▸ EXERCISE REQUIREMENTS
Which lines of the entries below hold the word "profile"? Report each of them.

▸ DATA SHOWN

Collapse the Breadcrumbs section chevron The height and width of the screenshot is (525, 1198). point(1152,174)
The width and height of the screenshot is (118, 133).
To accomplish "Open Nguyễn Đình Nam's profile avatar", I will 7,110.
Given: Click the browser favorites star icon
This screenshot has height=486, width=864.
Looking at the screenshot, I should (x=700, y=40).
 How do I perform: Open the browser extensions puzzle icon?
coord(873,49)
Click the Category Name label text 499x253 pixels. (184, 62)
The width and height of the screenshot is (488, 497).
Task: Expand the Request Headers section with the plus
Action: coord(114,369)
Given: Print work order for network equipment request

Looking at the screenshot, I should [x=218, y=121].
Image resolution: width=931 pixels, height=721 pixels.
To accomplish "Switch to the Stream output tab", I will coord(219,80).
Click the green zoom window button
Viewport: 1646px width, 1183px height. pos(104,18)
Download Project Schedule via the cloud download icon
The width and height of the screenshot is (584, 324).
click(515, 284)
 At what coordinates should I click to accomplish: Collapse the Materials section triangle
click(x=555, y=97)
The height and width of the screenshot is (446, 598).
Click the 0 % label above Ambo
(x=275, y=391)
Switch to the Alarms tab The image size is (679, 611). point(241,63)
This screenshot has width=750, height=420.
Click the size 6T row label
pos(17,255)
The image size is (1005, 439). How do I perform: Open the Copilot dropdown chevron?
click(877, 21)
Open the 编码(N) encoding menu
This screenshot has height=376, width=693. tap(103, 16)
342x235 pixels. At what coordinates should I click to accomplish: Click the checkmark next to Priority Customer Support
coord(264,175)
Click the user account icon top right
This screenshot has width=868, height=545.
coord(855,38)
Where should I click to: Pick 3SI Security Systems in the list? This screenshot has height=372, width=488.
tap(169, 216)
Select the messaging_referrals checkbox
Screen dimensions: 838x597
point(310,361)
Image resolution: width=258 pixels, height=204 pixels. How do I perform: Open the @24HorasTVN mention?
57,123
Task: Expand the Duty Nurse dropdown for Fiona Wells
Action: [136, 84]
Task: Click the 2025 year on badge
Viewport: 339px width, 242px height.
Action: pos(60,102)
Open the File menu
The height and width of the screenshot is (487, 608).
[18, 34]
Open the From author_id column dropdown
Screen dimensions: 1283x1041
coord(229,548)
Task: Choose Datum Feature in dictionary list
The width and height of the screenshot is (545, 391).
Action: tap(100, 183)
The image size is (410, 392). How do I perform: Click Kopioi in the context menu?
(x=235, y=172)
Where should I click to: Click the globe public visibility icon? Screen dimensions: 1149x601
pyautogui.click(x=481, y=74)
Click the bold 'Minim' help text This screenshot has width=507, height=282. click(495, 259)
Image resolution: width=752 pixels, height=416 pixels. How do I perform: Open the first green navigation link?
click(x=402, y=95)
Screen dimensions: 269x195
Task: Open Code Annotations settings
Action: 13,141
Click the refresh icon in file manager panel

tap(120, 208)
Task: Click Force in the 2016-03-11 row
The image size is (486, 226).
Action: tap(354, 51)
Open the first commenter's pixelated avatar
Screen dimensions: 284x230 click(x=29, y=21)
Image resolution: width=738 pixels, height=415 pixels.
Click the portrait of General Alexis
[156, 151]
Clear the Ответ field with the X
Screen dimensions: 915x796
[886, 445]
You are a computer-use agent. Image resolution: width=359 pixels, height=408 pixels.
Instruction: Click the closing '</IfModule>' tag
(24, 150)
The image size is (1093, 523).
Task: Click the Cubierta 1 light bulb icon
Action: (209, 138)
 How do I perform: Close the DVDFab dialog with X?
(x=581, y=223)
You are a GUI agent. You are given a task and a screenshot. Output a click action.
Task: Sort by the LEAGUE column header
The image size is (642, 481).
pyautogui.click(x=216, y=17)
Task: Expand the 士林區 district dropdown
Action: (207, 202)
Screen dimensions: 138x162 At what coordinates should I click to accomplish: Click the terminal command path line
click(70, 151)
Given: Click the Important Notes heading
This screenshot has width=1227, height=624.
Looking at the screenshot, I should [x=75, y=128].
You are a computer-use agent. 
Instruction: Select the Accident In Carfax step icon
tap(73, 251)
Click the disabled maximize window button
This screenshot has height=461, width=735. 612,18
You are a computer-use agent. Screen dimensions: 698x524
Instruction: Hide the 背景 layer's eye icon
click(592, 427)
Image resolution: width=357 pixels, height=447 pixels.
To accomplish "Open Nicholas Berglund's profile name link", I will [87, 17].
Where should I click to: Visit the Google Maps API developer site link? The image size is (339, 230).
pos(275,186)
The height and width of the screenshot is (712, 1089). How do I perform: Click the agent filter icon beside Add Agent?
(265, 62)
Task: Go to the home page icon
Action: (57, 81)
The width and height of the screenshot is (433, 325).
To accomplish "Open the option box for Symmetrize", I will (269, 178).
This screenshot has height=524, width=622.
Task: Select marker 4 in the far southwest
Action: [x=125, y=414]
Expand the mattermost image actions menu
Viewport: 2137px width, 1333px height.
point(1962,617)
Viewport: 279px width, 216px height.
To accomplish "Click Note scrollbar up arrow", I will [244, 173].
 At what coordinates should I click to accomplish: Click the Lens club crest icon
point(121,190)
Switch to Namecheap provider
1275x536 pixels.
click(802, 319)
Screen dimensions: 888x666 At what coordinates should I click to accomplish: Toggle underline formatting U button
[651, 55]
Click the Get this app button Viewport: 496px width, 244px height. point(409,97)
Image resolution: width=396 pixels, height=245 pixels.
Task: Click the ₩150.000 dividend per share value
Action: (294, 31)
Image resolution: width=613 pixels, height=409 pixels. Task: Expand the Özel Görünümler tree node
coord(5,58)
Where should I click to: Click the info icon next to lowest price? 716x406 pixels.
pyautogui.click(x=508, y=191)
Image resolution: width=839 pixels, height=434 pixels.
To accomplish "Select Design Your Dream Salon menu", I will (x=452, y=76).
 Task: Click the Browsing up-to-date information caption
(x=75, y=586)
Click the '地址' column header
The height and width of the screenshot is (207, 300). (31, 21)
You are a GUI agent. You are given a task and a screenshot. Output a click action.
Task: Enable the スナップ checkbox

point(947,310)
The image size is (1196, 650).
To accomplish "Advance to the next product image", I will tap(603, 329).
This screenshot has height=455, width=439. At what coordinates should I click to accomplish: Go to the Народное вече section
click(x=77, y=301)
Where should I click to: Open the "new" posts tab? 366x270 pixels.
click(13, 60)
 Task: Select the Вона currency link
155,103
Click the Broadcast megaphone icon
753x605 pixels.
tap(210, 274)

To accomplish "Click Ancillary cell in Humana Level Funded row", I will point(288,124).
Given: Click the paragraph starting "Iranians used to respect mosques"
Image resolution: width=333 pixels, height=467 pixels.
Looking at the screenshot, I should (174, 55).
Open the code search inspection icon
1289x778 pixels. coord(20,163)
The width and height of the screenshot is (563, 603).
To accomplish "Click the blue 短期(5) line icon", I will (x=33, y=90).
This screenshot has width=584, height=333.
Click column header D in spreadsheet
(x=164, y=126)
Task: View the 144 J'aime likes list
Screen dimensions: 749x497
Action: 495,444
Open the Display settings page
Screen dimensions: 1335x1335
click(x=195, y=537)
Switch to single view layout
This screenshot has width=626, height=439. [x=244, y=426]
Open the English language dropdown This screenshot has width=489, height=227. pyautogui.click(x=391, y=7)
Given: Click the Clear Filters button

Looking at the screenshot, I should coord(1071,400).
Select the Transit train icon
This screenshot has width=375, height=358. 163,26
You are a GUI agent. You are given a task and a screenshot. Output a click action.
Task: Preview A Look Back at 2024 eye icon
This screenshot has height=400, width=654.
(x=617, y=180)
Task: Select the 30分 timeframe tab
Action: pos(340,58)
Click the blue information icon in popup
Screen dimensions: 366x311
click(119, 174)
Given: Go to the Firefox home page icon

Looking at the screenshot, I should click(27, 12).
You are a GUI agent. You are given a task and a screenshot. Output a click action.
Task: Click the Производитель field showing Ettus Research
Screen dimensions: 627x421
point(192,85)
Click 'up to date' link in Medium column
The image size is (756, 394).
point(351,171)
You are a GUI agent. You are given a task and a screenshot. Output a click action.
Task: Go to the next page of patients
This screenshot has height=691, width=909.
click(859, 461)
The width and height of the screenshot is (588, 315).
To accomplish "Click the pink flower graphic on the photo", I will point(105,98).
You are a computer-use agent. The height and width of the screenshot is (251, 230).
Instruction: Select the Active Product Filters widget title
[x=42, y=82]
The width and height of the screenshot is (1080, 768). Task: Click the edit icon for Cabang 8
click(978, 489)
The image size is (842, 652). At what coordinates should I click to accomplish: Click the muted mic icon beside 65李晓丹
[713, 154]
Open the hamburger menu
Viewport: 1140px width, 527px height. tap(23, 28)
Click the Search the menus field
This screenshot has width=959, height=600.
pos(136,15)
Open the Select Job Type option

▸ SOLUTION TO THIS EXERCISE
To accomplish "Open Nguyễn Đình Nam's profile avatar", I will 7,110.
To accomplish "Open Nicholas Berglund's profile name link", I will [87, 17].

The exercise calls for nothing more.